Chronic SIV-Induced neuroinflammation disrupts CCR7+ CD4+ T cell immunosurveillance in the rhesus macaque brain

• Published in: The Journal of clinical investigation Vol. 134; no. 9; pp. 1 - 19
• Main Authors: Elizaldi, Sonny R, Hawes, Chase E, Verma, Anil, Shaan Lakshmanappa, Yashavanth, Dinasarapu, Ashok R, Schlegel, Brent T, Rajasundaram, Dhivyaa, Li, Jie, Durbin-Johnson, Blythe P, Ma, Zhong-Min, Pal, Pabitra B, Beckman, Danielle, Ott, Sean, Raeman, Reben, Lifson, Jeffrey, Morrison, John H, Iyer, Smita S
• Format: Journal Article
• Language: English
• Published: United States American Society for Clinical Investigation 01.05.2024
• Subjects: Animals; Antigens; Antiretroviral therapy; Bcl-6 protein; Bone marrow; Brain - immunology; Brain - metabolism; Brain - pathology; Brain - virology; CC chemokine receptors; CD28 antigen; CD4 antigen; CD4-Positive T-Lymphocytes - immunology; Cell cycle; Cell proliferation; Cerebrospinal fluid; Chromatin; Chronic infection; Cytokines; Flow cytometry; FTY720; Gene expression; HIV; Homeostasis; Human immunodeficiency virus; Immunologic Surveillance; Immunosurveillance; Inflammation; Interleukin 2; Lymph nodes; Lymphocytes; Lymphocytes T; Macaca mulatta; Memory cells; Monocytes; Neuroinflammatory Diseases - immunology; Neuroinflammatory Diseases - pathology; Receptors, CCR7 - genetics; Receptors, CCR7 - immunology; Receptors, CCR7 - metabolism; Simian Acquired Immunodeficiency Syndrome - drug therapy; Simian Acquired Immunodeficiency Syndrome - immunology; Simian Immunodeficiency Virus - immunology; Spleen; T cell receptors; Transcriptomics; AIDS/HIV; Adaptive immunity; Inflammation; T cells; Neurological disorders
• ISSN: 1558-8238; 0021-9738; 1558-8238
• DOI: 10.1172/JCI175332

CD4+ T cells survey and maintain immune homeostasis in the brain, yet their differentiation states and functional capabilities remain unclear.

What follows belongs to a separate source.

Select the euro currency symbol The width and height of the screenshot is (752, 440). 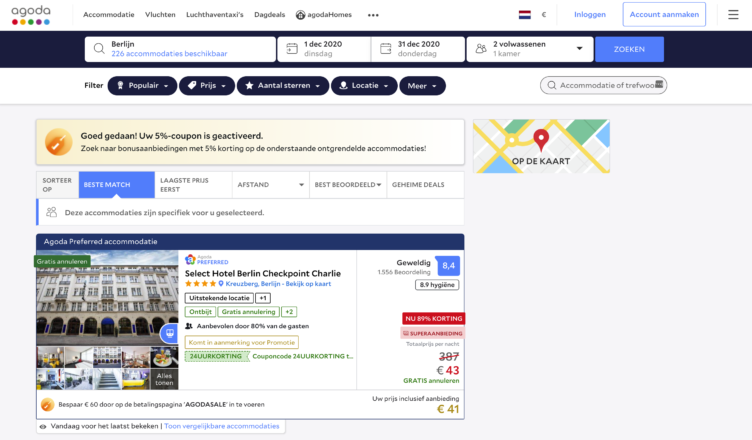click(544, 15)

Our approach, combining single-cell transcriptomic analysis, ATAC-Seq, spatial transcriptomics, and flow cytometry, revealed a distinct subset of CCR7+ CD4+ T cells resembling lymph node central memory (TCM) cells. We observed chromatin accessibility at the CCR7, CD28, and BCL-6 loci, defining molecular features of TCM. Brain CCR7+ CD4+ T cells exhibited recall proliferation and interleukin-2 production ex vivo, showcasing their functional competence. We identified the skull bone marrow as a local niche for these cells alongside CNS border tissues. Sequestering TCM cells in lymph nodes using FTY720 led to reduced CCR7+ CD4+ T cell frequencies in the cerebrospinal fluid, accompanied by increased monocyte levels and soluble markers indicating immune activation. In macaques chronically infected with SIVCL757 and experiencing viral rebound due to cessation of antiretroviral therapy, a decrease in brain CCR7+ CD4+ T cells was observed, along with increased microglial activation and initiation of neurodegenerative pathways. Our findings highlight a role for CCR7+ CD4+ T cells in CNS immune surveillance, and their decline during chronic SIV highlights their responsiveness to neuroinflammation.